## What is needed
What you should end up with is an exact copy of the lines from the one holding "1014x581 pixels. How" through the last line of the entries below, both included, and nothing else; leave every picture out.
..........
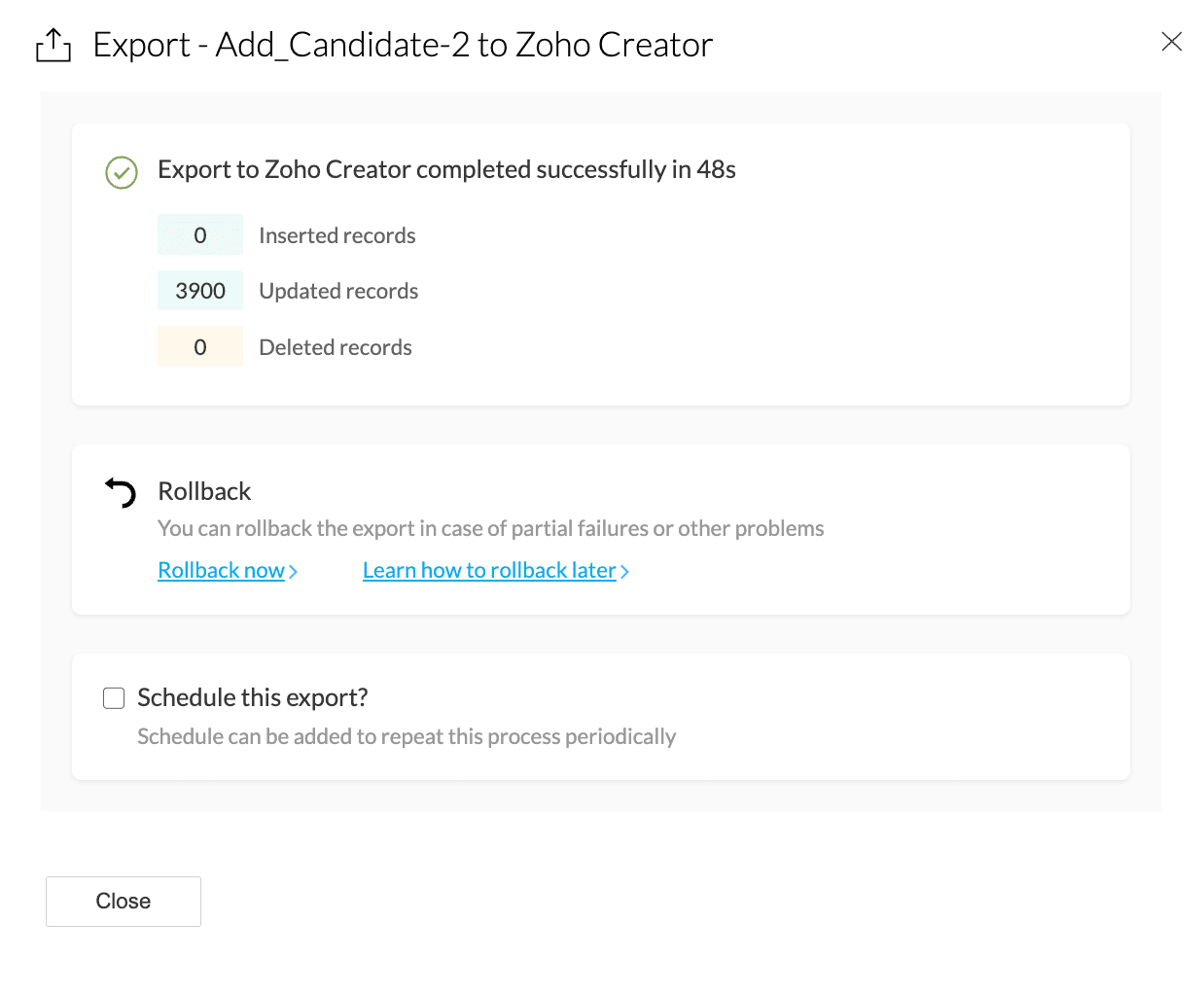Click the export upload icon in header
The width and height of the screenshot is (1204, 994).
coord(53,46)
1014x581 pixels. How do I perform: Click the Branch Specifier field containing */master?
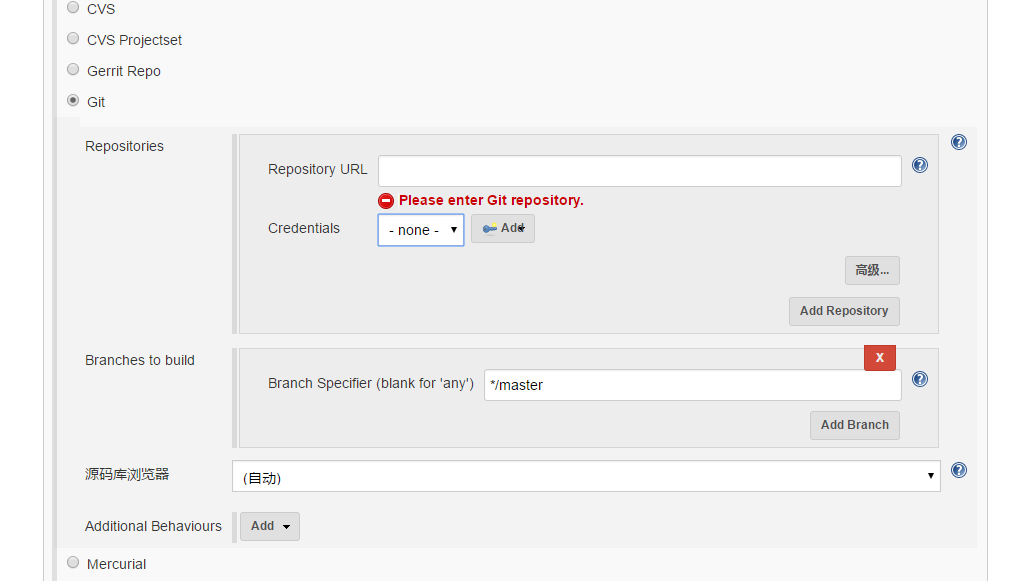coord(693,385)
..........
## Result for this exercise
1014x581 pixels. How do I perform: Click the Branch Specifier field containing */master?
coord(693,385)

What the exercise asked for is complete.